• About this exercise: The answer must consist solely of the lines from the one with "This screenshot has" through the last line of the data, copied exactly, with no pictures.
BEGIN
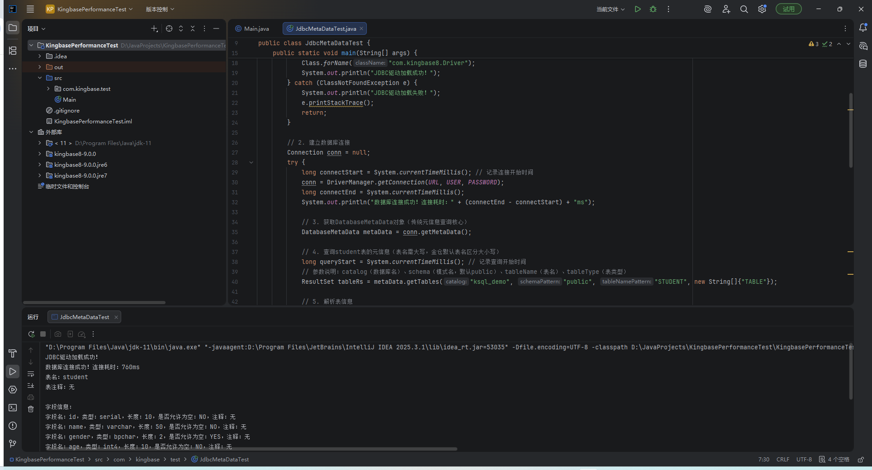Image resolution: width=872 pixels, height=470 pixels.
Task: Toggle the Project tool window folder button
Action: pos(13,28)

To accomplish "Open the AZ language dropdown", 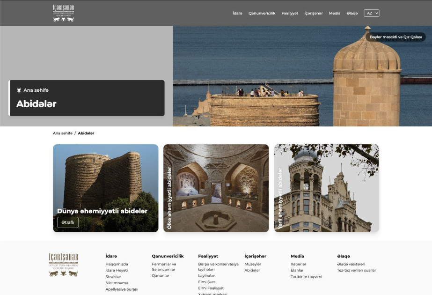I will pyautogui.click(x=371, y=13).
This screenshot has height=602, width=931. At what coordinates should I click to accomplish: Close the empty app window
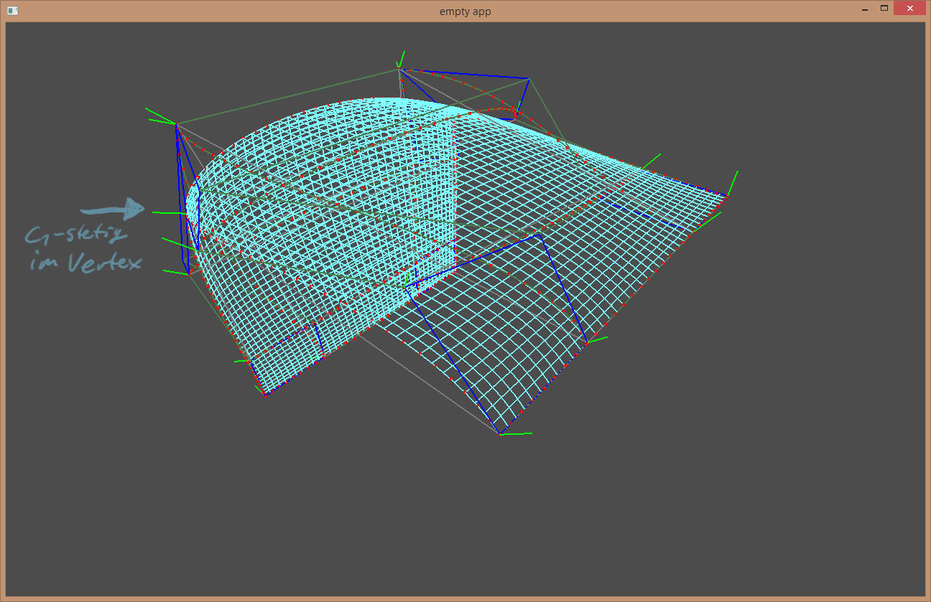910,9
END
• Task solution:
This screenshot has height=602, width=931. At what coordinates should I click to accomplish: Close the empty app window
910,9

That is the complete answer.